Twenty years later, we have arrived at a point of complete certainty: We know that without profound systemic change undertaken rapidly to radically reduce fossil fuel use — currently required for manufacturing, agriculture, consumption, heating and cooling, transportation, and basically every facet of our lives — we will soon annihilate ourselves.

Of course, this approaching annihilation will affect different sectors of humanity on different time-scales. As Greta points out, the masses of humanity to be impacted first, over the next decade or two, will be those in the global south.

Either you are consciously aware that, if we continue our current system of global capitalism, extreme wealth inequality, and hyper-industrialization, billions of people (first in the global south, then everywhere else, with human extinction a legit possibility) will be condemned to death, or you are not.
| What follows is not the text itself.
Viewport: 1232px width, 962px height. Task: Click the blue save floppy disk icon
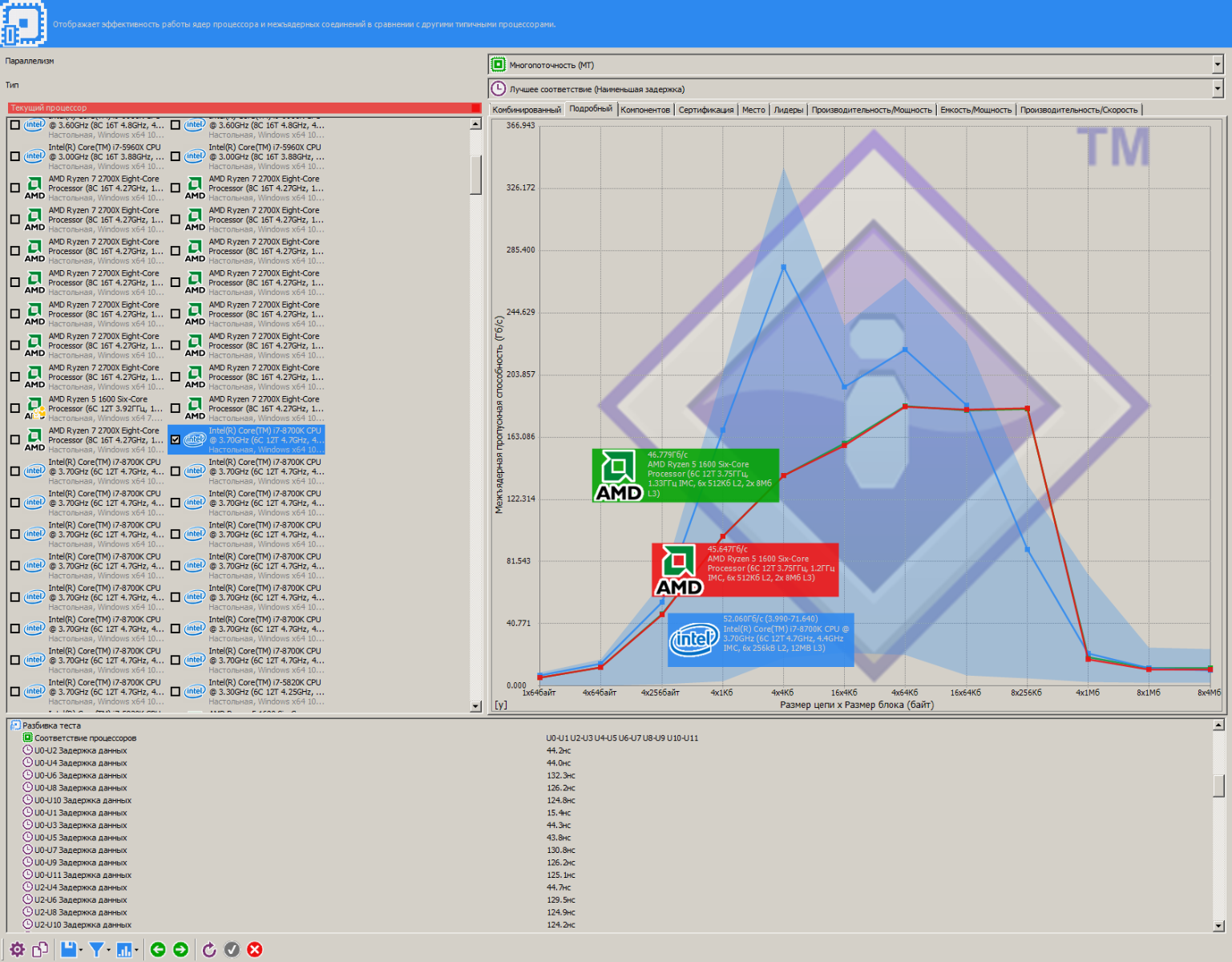tap(69, 950)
If you are consciously aware of this, then how you live your life now represents your choice: Either you work to change this system toward something that allows for continuity, or you don’t.

If you are not working to radically transform the system, then in some way or other, you must have a reason or reasons, even if they are passive ones. Here are a few reasons you may have (I know I cycle through many of these):

  1. There are too many people on the planet anyway. It is Darwinian evolution that many die off. My smart, privileged friends and I will probably survive, and even thrive.
  2. I feel bad but it isn’t my responsibility. I don’t have time for it. I have debts, relationships, my job, etcetera.
  3. I don’t care at all, or I don’t care enough. Knowing full well we are plunging into a global ecological apocalypse, I choose to continue to live as I have lived before, “just because.” After all, everything dies. Humanity isn’t special. Too bad for our kids.
  4. The planet will take care of itself.
  5. I care and do things personally and locally — like eating less or no meat, not traveling much, even learning to grow food.
  6. I believe capitalism and technology are inherently forces for good. Technology will probably evolve to fix the ecological problems unleashed by technology, whatever I do.
  7. I am an artist/designer/musician and art/fashion/music is what matters to me.
  8. We are approaching a dimensional shift / Rapture, and this is all just part of the great cosmic drama. No reason to get attached.
  9. I don’t believe the science on anthropogenic climate change. I think the danger is exaggerated, part of a plot by ruling elites to exert more control.


Considering the immediacy of the biospheric emergency, I think it is useful for all of us to bring our reasoning and motivations for our ongoing actions (or inactions) into our immediate awareness. To be at least aware of where we stand, and what choices we are making. In future essays, I will explore what we could still do at this juncture — since individual action isn’t enough, what are the paths toward collective action?